In this lesson, we introduced you to the machine learning topic of **neural nets**. We learned about how neural nets are implemented in the real world. Neural nets are inspired by the structure of the human brain. The building blocks of neural nets are neurons, which accepts inputs and passes them through an activation function.

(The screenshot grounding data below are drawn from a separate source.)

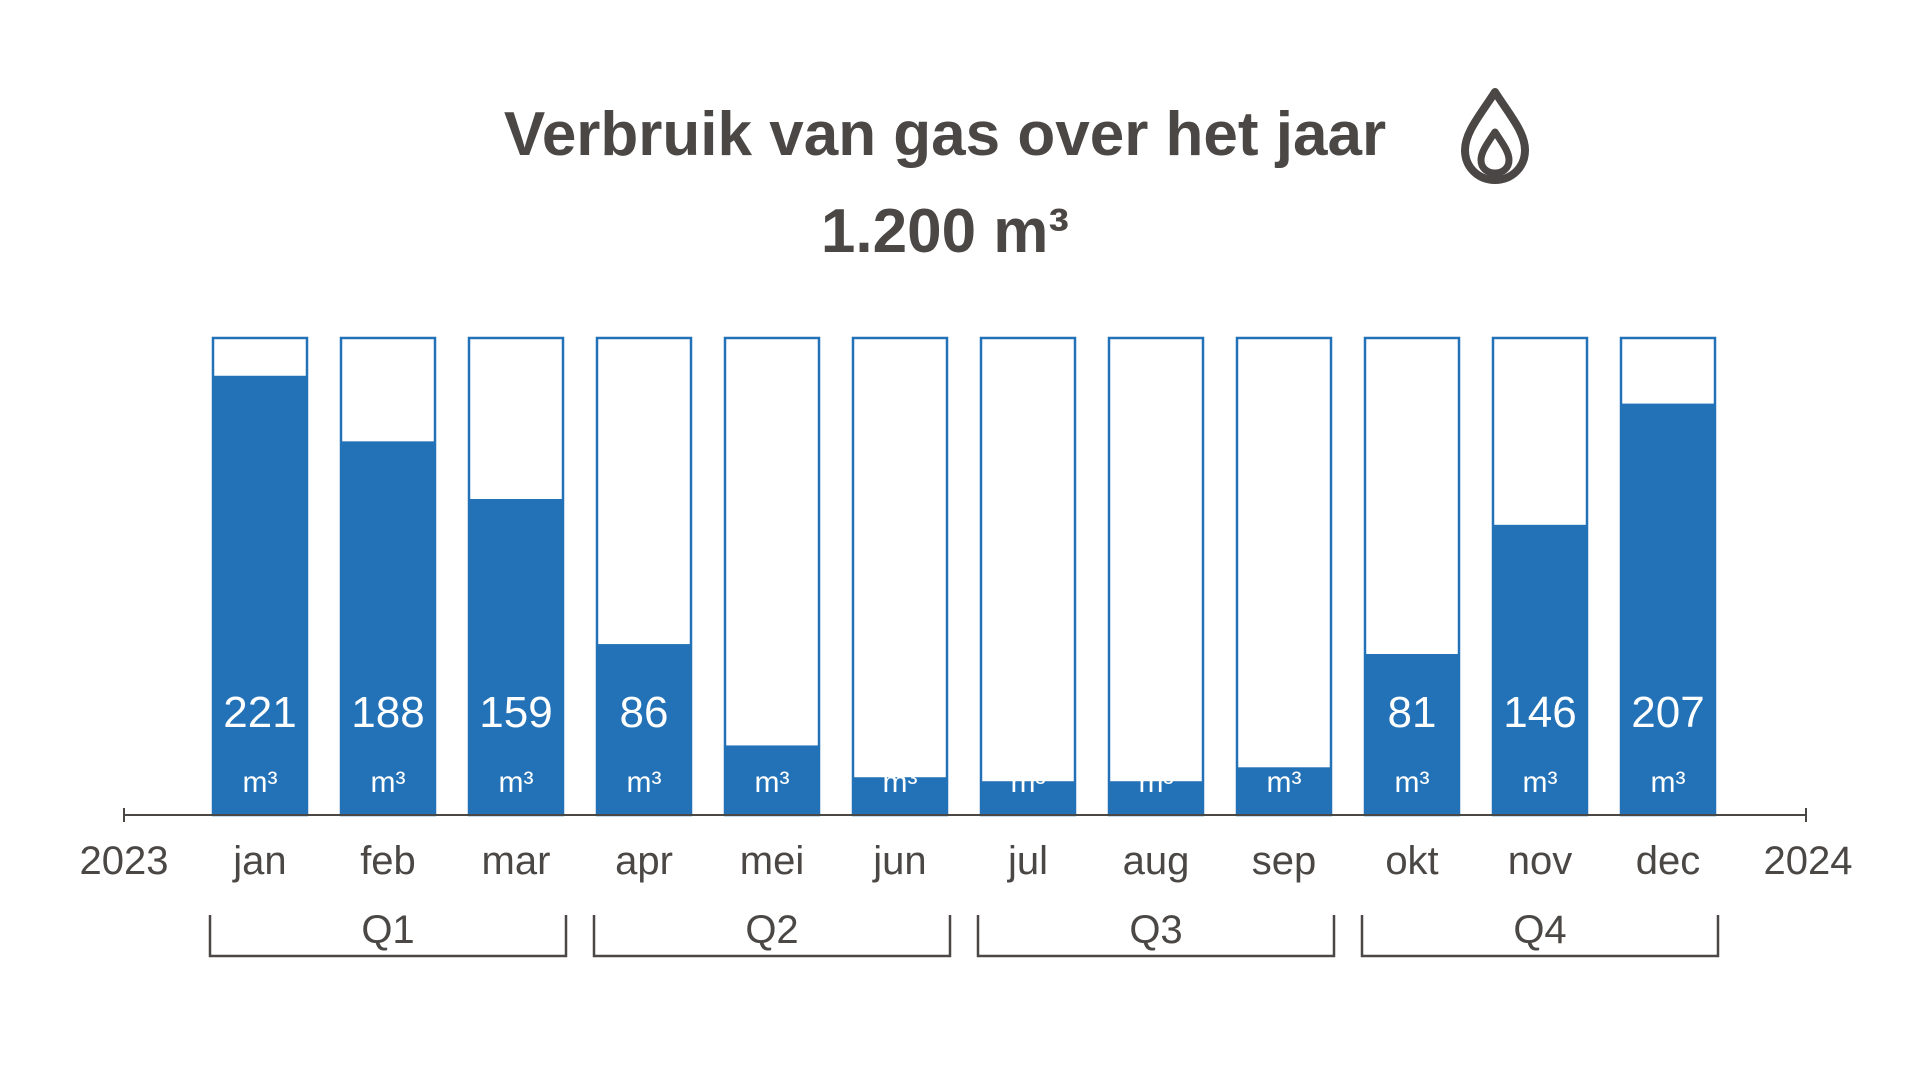 This screenshot has height=1080, width=1920. I want to click on bar-group-nov: 146 m³, so click(1540, 576).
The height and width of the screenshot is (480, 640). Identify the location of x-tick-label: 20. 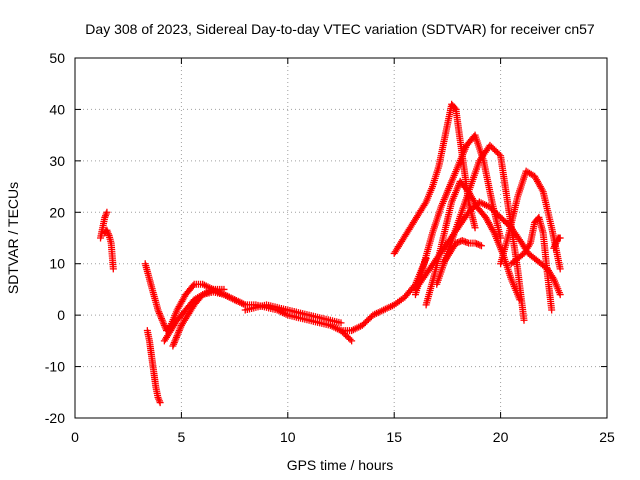
(501, 437).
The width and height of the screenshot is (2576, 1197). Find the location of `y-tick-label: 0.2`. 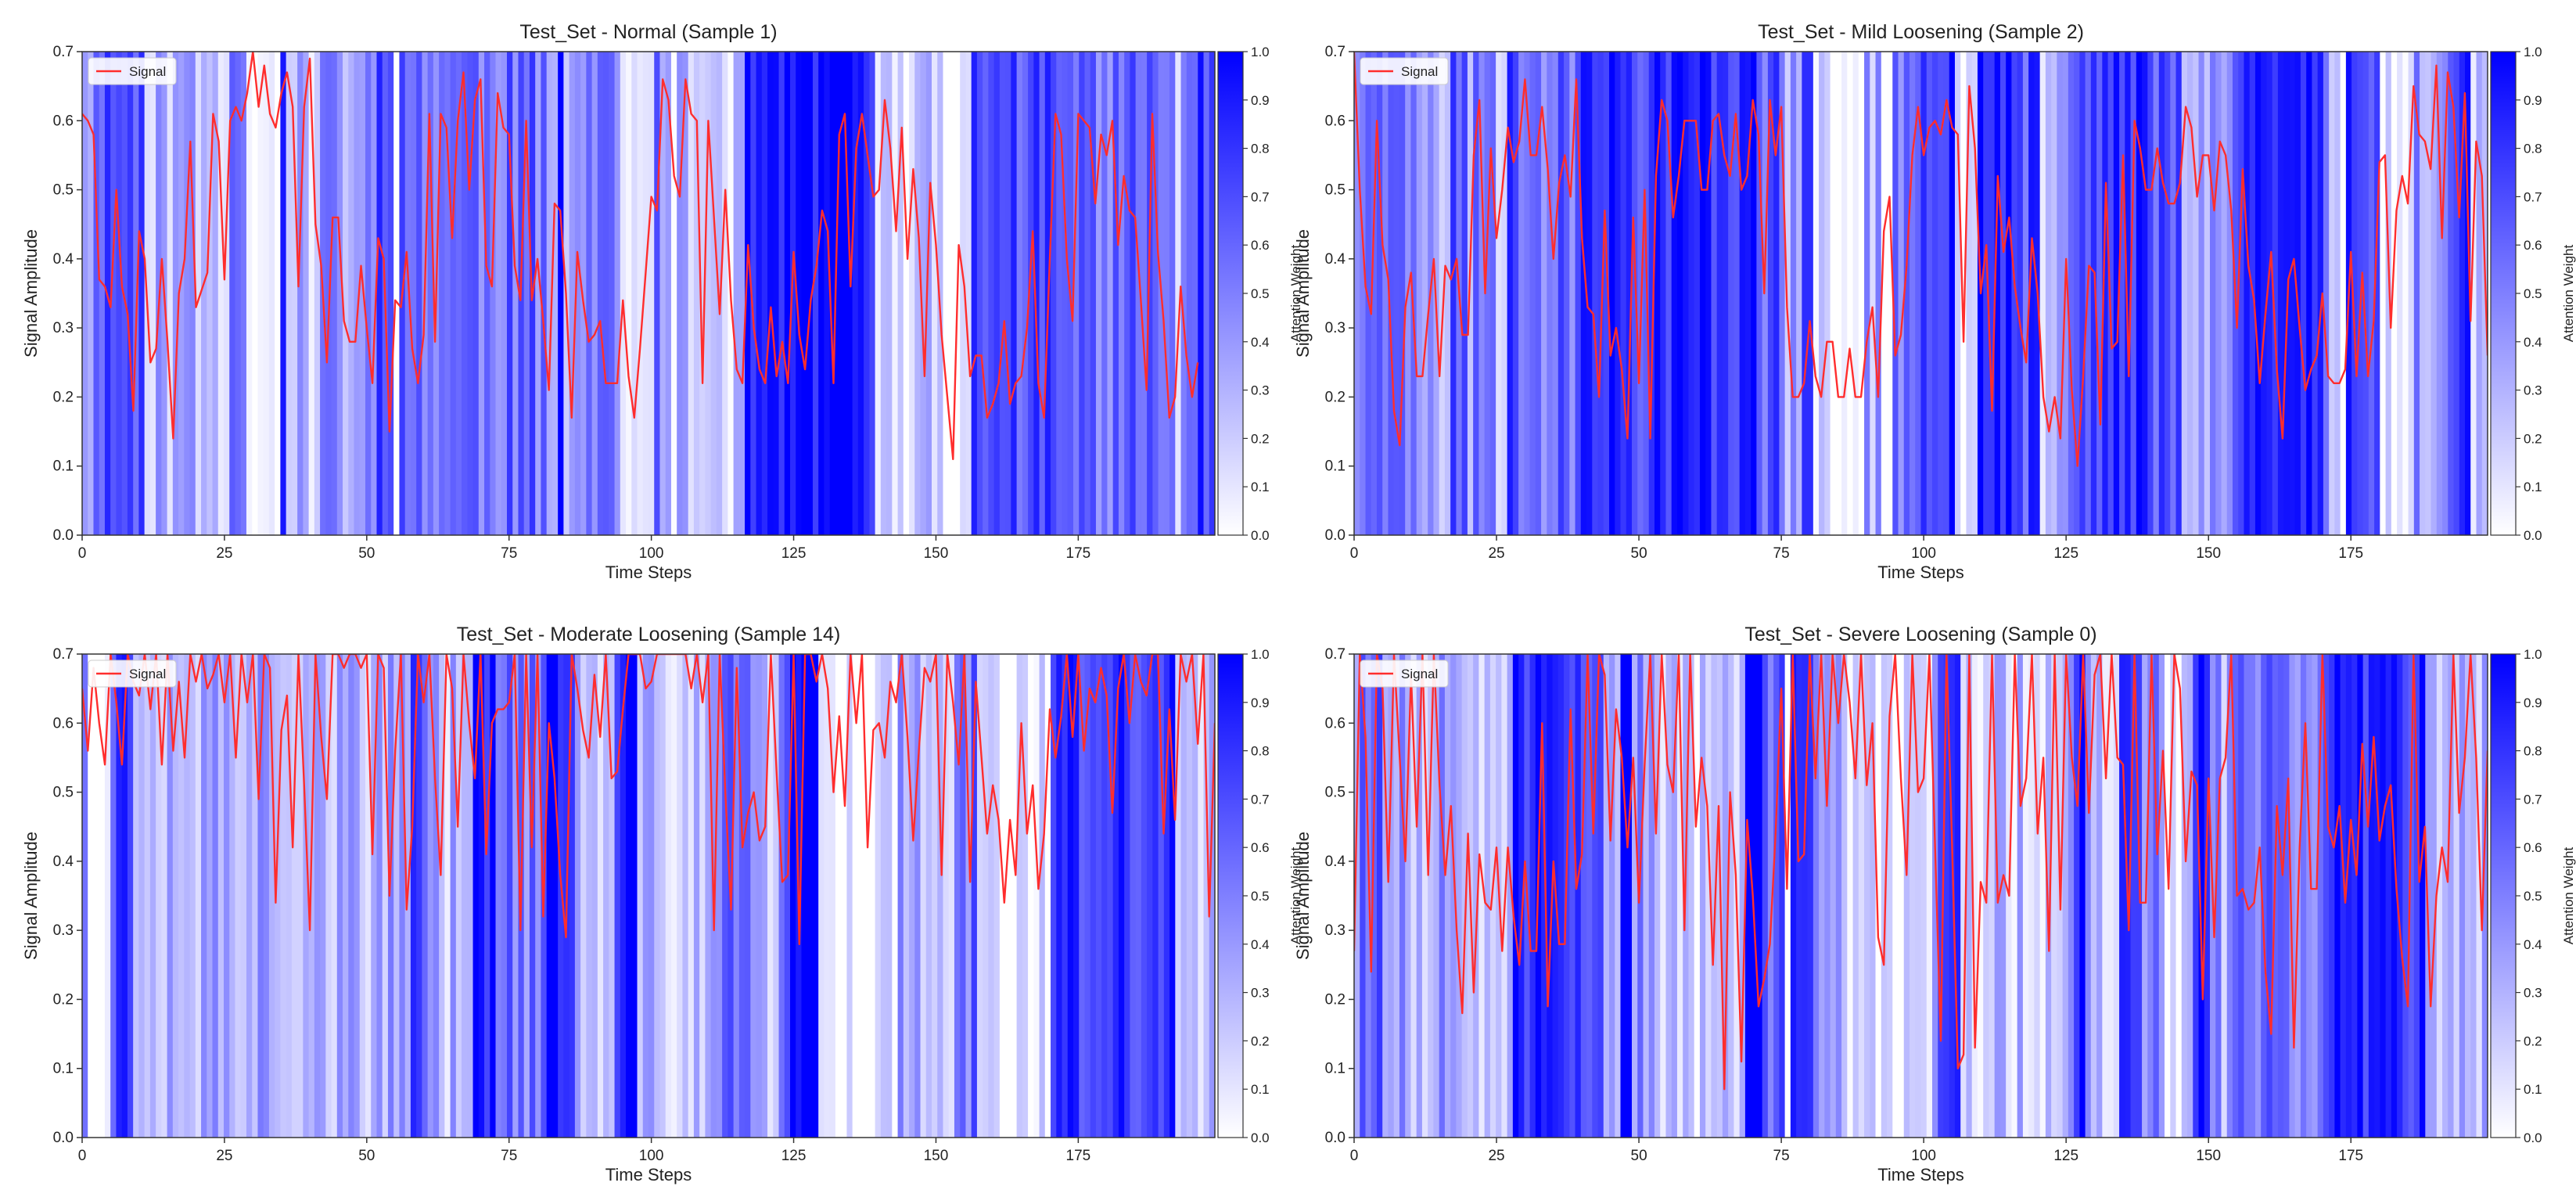

y-tick-label: 0.2 is located at coordinates (64, 1000).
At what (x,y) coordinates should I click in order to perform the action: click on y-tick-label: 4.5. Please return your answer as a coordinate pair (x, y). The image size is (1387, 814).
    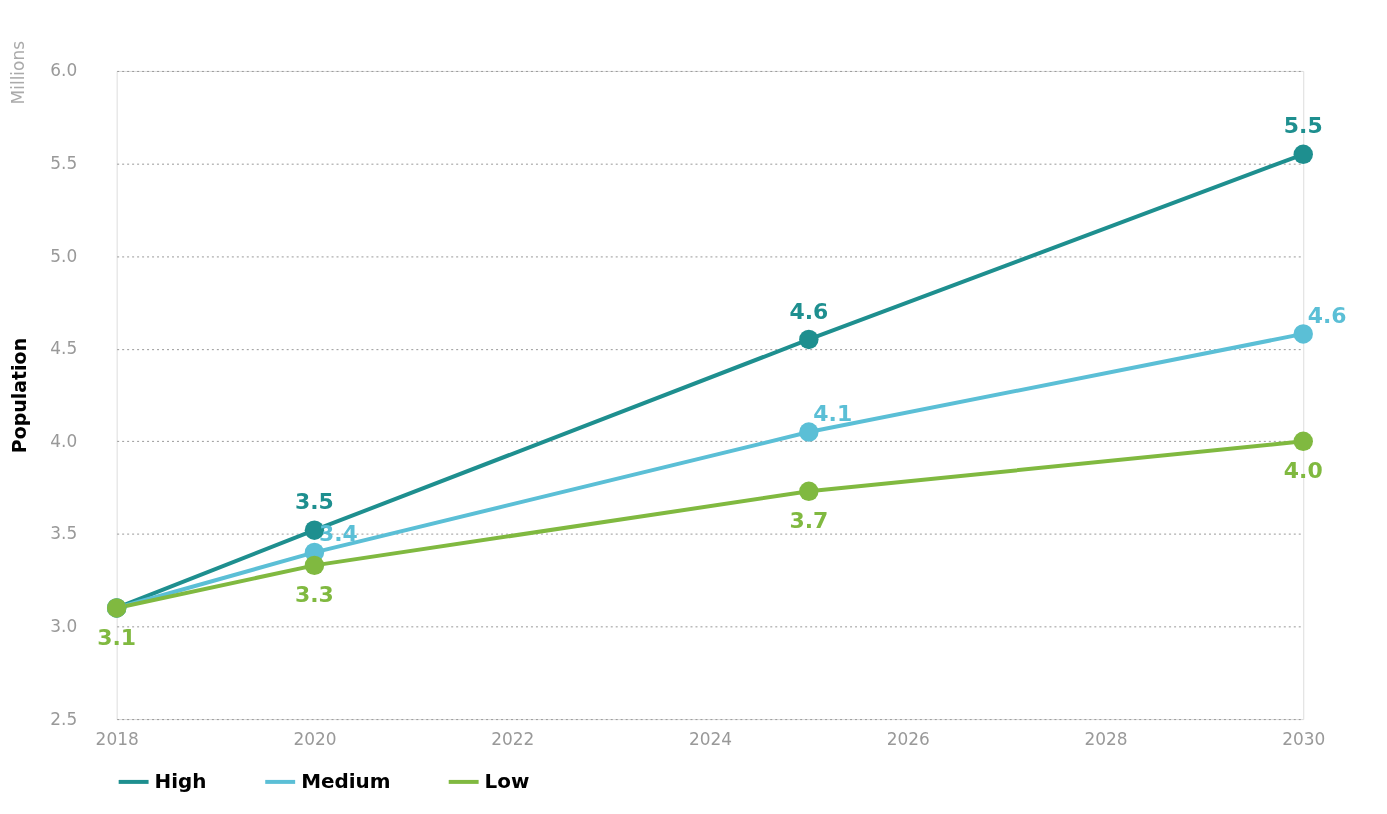
    Looking at the image, I should click on (64, 348).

Activation functions like sigmoids and ReLUs are functions that help us learn complex patterns in the data. We also learned about single layer perceptrons, which is composed of an input layer, a neuron that multiplies the inputs by weights and performs aggregation, an activation function, and a binary output. However, they only make decisions on linearly-separable data. Multilayer perceptrons have no such limitation, since they are composed of multiiple SLPs and have non-linear activation functions. Finally, we ran through an example of a MLP being trained on the Titanic dataset to predict whether or not a particular passenger survived the accident.